Steady state theory and hard drives

d00df00d · Feb 22, 2015

Originally Posted By: emg
Originally Posted By: d00df00d
Won't that just cause data corruption? Doesn't sound like something that'd lead to drive failure.

Same thing, from the user's viewpoint.

Sounds like this thread is from an admin's perspective, not a user's...

HangFire · Feb 23, 2015

Originally Posted By: Subdued
We're not talking about a desktop "server" here

Even 14 years ago Dell's PERC was a pretty darn good RAID controller.

Replace one drive, wait for rebuild, replace another drive, etc. and there would be literally no downtime

Uh... no. I have a lot of experience with 14 year old PERC Controllers.

There is no "another" nor any "etc". RAID 5 (and there was no RAID 6 in old PERC's back then) can only rebuild for a single drive failure, no matter what the number of drives are that make up the array. Thus, no "another". When RAID 6 came along that number raised to two, thus there is no "etc". Even 10 years ago not every PERC sold offered RAID 6.

Originally Posted By: Subdued

So I'm a little confused why someone would take an image on a server just to proactively swap out some identical drives.

While not necessary, the ability to swap back a full-up working system is a HUGE timesaver. An O/S install takes an hour, installing the backup software takes a half hour, restoring the backup catalog can take many hours, depending on the size of the volumes. Some reboots and some configuration later and then... you are ready to BEGIN restoring the original system.

Contrast that with a.) Swap in old HDD, boot and b.) run "restore".
Originally Posted By: Subdued

Granted I am assuming RAID, but IMO if you're not running some kind of RAID1/5/6 you don't really have a reliable server...

Agreed. If it doesn't have ECC and RAID it's not a Server.

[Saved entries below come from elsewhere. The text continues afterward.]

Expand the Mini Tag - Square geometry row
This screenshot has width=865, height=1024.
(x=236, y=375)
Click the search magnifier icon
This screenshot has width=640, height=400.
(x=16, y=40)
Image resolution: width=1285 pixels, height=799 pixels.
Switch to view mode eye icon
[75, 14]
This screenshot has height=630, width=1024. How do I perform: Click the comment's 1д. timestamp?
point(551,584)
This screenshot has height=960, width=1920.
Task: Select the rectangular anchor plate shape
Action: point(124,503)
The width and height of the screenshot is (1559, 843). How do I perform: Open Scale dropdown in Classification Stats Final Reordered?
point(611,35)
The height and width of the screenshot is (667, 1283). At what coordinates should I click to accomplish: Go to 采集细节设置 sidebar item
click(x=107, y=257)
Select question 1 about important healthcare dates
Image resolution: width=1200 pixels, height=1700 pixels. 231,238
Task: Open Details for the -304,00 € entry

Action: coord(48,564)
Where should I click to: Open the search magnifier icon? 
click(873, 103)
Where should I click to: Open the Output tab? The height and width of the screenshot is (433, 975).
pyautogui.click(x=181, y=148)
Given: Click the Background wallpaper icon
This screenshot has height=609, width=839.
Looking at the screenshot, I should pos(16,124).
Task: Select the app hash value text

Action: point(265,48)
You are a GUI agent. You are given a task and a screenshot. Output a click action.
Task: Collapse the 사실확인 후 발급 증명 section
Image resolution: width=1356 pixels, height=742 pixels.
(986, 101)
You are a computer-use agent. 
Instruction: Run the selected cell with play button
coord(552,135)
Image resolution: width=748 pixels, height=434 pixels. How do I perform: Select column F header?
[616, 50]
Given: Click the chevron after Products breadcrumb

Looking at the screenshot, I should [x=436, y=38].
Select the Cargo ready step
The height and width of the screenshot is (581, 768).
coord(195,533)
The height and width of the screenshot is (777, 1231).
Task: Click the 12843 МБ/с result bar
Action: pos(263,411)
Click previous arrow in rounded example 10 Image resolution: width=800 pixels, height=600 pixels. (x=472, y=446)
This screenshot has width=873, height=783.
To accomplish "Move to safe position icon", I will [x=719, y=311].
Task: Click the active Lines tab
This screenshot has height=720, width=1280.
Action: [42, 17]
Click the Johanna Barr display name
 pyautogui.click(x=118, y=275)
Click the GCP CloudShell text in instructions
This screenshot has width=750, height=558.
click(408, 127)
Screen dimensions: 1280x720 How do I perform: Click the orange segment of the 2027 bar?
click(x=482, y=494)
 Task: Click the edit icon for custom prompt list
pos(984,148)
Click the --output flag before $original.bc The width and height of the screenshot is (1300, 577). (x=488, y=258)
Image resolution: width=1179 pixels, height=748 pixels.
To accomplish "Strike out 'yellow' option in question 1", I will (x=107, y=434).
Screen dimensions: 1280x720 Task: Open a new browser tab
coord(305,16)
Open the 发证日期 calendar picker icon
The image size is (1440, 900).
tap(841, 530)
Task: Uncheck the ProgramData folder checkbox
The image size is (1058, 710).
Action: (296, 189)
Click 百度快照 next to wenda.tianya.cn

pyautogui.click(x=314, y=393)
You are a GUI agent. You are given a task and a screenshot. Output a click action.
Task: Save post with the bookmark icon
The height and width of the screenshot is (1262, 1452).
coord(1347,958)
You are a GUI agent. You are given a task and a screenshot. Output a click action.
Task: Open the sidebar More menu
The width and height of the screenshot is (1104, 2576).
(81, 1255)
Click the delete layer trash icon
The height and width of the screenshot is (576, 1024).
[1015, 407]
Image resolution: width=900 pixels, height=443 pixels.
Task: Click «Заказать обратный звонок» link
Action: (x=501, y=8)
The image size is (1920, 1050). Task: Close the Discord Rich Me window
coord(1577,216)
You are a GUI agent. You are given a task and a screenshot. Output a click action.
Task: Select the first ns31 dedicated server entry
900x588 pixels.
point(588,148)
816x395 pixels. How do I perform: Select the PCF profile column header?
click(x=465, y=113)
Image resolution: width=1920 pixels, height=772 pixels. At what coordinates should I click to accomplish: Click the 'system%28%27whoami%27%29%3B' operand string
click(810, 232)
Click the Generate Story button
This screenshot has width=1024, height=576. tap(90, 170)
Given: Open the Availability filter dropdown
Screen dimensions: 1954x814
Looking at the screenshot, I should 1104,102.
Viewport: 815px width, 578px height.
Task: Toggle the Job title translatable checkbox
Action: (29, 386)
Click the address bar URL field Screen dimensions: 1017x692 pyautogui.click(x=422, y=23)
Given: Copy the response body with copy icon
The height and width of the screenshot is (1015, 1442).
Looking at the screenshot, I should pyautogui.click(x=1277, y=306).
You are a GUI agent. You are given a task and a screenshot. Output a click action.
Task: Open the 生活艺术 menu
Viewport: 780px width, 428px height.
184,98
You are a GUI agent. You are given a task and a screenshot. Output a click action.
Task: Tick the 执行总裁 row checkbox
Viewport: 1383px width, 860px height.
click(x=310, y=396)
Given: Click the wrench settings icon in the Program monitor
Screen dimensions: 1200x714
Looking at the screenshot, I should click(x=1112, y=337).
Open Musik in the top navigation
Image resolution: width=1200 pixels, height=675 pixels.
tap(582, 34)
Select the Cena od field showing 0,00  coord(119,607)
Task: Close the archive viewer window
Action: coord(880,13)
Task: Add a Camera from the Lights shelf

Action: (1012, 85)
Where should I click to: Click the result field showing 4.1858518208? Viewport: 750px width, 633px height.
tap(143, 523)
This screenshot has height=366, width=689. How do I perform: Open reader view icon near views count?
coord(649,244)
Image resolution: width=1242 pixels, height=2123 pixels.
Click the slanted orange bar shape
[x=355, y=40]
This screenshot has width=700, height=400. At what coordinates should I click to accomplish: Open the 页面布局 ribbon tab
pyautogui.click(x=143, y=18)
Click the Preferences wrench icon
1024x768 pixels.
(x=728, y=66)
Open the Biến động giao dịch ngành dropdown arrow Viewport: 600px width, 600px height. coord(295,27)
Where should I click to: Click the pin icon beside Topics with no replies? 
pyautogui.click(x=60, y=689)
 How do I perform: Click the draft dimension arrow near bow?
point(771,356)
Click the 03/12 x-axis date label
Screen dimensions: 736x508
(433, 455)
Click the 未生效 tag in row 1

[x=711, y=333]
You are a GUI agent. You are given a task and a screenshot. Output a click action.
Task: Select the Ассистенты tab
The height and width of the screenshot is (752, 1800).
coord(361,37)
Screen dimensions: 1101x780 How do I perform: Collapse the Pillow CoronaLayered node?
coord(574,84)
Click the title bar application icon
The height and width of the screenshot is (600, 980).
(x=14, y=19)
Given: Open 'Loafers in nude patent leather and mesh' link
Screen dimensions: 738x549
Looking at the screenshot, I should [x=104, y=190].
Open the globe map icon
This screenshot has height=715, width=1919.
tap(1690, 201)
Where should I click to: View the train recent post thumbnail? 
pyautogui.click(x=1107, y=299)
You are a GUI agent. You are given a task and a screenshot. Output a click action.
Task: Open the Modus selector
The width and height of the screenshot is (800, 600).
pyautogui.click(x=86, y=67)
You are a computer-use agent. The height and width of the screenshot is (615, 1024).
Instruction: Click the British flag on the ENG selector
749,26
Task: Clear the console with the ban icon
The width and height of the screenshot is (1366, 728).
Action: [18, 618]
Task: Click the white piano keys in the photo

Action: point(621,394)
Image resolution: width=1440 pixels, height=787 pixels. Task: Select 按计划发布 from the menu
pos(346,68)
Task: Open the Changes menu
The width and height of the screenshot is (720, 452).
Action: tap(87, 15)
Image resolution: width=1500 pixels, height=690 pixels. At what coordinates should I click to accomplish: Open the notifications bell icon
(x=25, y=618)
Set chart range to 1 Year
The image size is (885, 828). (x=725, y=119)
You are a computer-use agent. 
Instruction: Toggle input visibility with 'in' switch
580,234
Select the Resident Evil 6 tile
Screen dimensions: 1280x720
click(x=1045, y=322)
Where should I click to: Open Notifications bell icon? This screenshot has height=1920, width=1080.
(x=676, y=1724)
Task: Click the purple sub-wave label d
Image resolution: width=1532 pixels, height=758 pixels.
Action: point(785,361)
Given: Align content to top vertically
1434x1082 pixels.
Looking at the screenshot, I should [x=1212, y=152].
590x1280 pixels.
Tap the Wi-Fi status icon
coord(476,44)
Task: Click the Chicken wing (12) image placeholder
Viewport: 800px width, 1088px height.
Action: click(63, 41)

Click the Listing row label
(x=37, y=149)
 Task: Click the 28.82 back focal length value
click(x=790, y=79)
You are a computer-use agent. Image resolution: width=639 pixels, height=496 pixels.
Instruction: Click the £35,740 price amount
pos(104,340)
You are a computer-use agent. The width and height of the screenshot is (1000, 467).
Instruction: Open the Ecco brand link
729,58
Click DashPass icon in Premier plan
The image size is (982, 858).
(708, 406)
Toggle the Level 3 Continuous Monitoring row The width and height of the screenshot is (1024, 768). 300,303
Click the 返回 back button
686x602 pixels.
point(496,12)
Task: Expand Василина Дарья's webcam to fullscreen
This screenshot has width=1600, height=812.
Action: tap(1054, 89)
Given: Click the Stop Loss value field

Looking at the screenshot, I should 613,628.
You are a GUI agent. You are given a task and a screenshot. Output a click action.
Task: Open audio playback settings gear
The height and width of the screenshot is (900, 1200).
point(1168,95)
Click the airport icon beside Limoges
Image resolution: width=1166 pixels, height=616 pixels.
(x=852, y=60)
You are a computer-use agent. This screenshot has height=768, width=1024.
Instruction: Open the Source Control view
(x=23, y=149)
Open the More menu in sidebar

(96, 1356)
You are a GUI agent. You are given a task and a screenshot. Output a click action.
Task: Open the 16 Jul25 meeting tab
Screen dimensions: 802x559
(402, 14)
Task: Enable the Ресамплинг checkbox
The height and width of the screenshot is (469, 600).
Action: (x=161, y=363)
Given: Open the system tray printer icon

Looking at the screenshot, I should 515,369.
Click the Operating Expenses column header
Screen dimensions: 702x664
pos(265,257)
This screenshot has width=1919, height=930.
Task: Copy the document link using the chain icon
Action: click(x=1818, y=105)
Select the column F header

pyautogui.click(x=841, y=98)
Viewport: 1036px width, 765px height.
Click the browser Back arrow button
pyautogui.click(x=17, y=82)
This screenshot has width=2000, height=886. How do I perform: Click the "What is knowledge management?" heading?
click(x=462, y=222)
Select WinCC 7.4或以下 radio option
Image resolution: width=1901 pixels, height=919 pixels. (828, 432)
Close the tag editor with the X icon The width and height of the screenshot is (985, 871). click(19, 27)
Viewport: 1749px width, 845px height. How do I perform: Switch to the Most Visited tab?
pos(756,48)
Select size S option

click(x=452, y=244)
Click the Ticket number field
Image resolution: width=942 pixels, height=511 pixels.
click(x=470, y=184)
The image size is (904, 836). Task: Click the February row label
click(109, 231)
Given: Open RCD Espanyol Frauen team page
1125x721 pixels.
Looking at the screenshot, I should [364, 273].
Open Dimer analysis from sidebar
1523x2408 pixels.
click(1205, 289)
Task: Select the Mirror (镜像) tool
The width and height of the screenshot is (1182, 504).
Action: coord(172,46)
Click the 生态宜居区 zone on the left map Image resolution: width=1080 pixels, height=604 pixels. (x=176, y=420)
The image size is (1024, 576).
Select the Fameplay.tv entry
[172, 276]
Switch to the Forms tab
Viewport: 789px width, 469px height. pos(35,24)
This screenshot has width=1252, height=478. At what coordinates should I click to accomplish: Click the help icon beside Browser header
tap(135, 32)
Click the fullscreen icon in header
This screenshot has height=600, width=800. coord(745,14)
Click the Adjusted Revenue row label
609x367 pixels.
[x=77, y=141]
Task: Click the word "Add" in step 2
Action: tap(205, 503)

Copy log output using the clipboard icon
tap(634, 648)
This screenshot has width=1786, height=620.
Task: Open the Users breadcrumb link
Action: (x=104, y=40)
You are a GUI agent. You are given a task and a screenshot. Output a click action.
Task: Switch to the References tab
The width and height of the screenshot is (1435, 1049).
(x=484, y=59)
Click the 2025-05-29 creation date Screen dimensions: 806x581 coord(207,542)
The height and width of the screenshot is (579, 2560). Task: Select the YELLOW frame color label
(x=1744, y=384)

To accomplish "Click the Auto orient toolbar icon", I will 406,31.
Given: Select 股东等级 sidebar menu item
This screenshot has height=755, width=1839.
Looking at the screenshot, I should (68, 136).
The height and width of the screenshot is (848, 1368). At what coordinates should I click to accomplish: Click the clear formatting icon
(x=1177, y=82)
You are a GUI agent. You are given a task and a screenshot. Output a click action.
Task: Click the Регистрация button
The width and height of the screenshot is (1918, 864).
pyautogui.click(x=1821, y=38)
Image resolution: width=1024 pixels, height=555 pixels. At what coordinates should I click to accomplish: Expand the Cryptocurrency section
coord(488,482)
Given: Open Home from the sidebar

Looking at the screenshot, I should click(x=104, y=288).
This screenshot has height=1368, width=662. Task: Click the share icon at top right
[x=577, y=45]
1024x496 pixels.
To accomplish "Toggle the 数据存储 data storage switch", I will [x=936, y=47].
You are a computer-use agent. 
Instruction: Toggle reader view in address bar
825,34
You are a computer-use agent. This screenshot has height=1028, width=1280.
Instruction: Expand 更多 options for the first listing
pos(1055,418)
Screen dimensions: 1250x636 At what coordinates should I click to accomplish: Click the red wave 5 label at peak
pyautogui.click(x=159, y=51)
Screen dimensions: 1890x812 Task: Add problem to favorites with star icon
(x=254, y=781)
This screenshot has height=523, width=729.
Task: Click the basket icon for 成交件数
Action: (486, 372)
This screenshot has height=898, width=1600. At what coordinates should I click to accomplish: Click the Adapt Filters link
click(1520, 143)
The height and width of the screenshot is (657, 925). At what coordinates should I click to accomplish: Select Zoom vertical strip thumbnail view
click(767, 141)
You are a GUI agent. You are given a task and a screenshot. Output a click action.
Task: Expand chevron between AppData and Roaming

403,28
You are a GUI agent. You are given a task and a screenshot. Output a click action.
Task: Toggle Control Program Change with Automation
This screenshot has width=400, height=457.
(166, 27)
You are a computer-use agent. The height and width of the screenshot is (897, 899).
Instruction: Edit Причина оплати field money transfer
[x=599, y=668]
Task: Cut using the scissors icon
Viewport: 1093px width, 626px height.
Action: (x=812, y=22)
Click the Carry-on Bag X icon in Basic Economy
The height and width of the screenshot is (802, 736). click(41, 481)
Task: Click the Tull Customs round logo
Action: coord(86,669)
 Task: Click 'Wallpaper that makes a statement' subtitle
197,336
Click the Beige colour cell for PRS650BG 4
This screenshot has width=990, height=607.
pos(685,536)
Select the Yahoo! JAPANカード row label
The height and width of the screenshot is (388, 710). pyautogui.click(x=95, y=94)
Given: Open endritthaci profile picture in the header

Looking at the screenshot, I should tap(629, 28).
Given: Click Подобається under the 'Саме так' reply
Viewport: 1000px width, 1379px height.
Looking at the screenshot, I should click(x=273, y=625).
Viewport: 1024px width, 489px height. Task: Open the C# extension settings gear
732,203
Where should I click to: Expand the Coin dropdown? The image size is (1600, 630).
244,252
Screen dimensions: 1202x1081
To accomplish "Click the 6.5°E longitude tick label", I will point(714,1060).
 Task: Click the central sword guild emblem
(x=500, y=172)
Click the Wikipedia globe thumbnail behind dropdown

I would have loved to run RAID 50 or other more redundant configuration, but older PERC's simply didn't support those modes, and even if they did, there simply wasn't enough drive slots, not to mention we weren't working with 2TB drives back then. We needed all the space we could get. For typical server had 6 drive slots, we configured them as a 5-drive RAID 5 and one hot spare. If you had 8 drive slots, then a mirrored boot pair and a 5-drive RAID 5 and one hot spare was a typical setup. Trying to run a 7-drive RAID 5 just drove up the chances of a simultaneous 2-drive failure.

And yes, simultaneous RAID drive failures occurred, for us 4 times over roughly 5 years to my recollection. The first was Maxtor's when the data center A/C failed during a holiday. After that it was buggy WD firmware, the TLER bug. Once WD fessed up and issued a firmware update things got a lot more stable.

Subdued · Feb 24, 2015

Originally Posted By: HangFire
Originally Posted By: Subdued
We're not talking about a desktop "server" here

Even 14 years ago Dell's PERC was a pretty darn good RAID controller.

Replace one drive, wait for rebuild, replace another drive, etc. and there would be literally no downtime

Uh... no. I have a lot of experience with 14 year old PERC Controllers.

There is no "another" nor any "etc". RAID 5 (and there was no RAID 6 in old PERC's back then) can only rebuild for a single drive failure, no matter what the number of drives are that make up the array. Thus, no "another". When RAID 6 came along that number raised to two, thus there is no "etc". Even 10 years ago not every PERC sold offered RAID 6.

Are you telling me when a drive gets swapped out, and then rebuilds completely to restore back to a healthy array, no other drive can ever be swapped out and rebuilt again? Because that's the way you're presenting this, and I don't think that's accurate.

Once a rebuild has completely finished, another rebuild can certainly occur.

Unless those PERCs were actually that bad, but I don't remember that being the case.

I'm well aware of how RAID5 and RAID6 work.

HangFire · Feb 24, 2015

Originally Posted By: Subdued
Are you telling me when a drive gets swapped out, and then rebuilds completely to restore back to a healthy array, no other drive can ever be swapped out and rebuilt again? Because that's the way you're presenting this, and I don't think that's accurate.

No, that's not what I'm presenting. I'm saying RAID 5 won't survive 2 drives failing simultaneously. RAID 6 won't survive 3 drives failing simultaneously.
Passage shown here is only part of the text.